For whatever reason, about two days ago I decided to go into our bedroom closet and pull down some of my old hand written slave journals. Three in particular. Why? I don't know, I just grabbed them.
So over the past couple of days I have been going back and reading old entries. Tonight I read some that included our honeymoon. *sighs happily* I can't wait to go back to Sybaris one day. I'm hoping for our 4th wedding anniversary. (That gives us about a year and a half to save up... )
I have no idea why I felt compelled to pull these down and start reading them again. But then again sometimes I do that with this blog as well.
I no longer keep a hand written slave journal, just this blog. After a while of doing them both Master didn't see the sense it my doing the hand written one, when I pretty much put all of the same things here on this blog. Plus, it's actually easier for me to do it this way. I'm way faster at typing then I am at writing. Weird.
Last night Master claimed me. We connected and it was wonderful. We had played with one another for quite sometime before He ate me out and then claimed me. He eventually had me lay on my stomach, and He propped my pillows under my hips, forcing my ass into the air. He stuck His thumb in my ass and used that grip to move my pussy up and down the length of His cock.

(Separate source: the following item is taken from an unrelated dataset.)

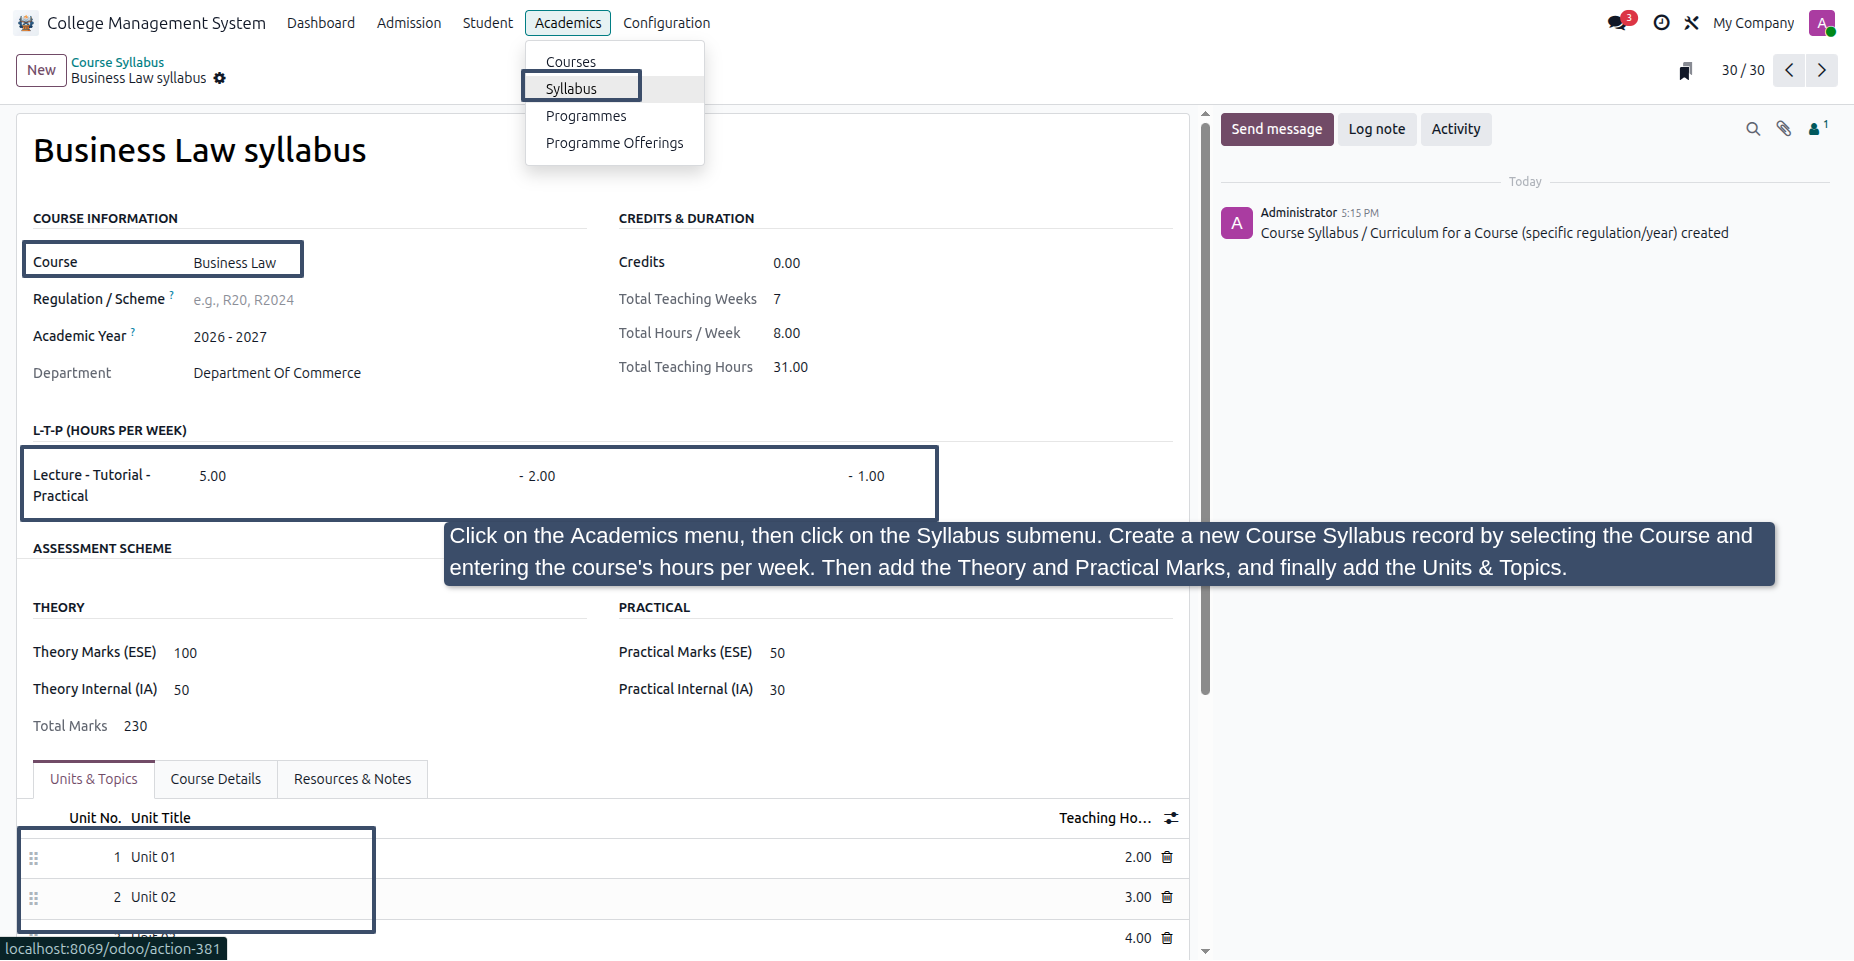This screenshot has height=961, width=1854.
Task: Delete the Unit 01 row
Action: point(1167,857)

After He filled me with His cum, He said, "I almost forgot about that pillow trick..."
He said it in such a way that made me giggle. We went into the living room and had a cigarette before He stood up, had me kneel before Him and clean Him off with my mouth.
We then retired to the bedroom and He curled up to me until I fell asleep. I think He got up shortly there after, but I'm not sure.
His insomnia is still with Him. But it meant a lot to me that He curled up to me until I fell asleep. I slept much better last night then I have in quite some time, due to that.
I don't sleep well when He's not in bed with me. After all this time, it is very difficult to drift off without knowing He is near.
I've thought about asking Him if I could sleep on my slave mat in the living room, when He can't sleep, just so I can be close to Him as I doze off.
I haven't asked because I don't know if He would grant it. And also because normally when we go to bed, He at least attempts to sleep, and I don't want to keep Him up by sleeping in the living room.
Last night was incredible though. I kept thinking back to it all day today, which kept a smile on my lips.
I feel kind of spread out at the moment, mentally. By that I don't mean that I have a lot on my mind. In fact, my brain seems pretty quiet at the moment. I guess I feel more scattered?
I just feel all over the place. I don't feel solid, if that makes any sense. Yeah.. that probably doesn't.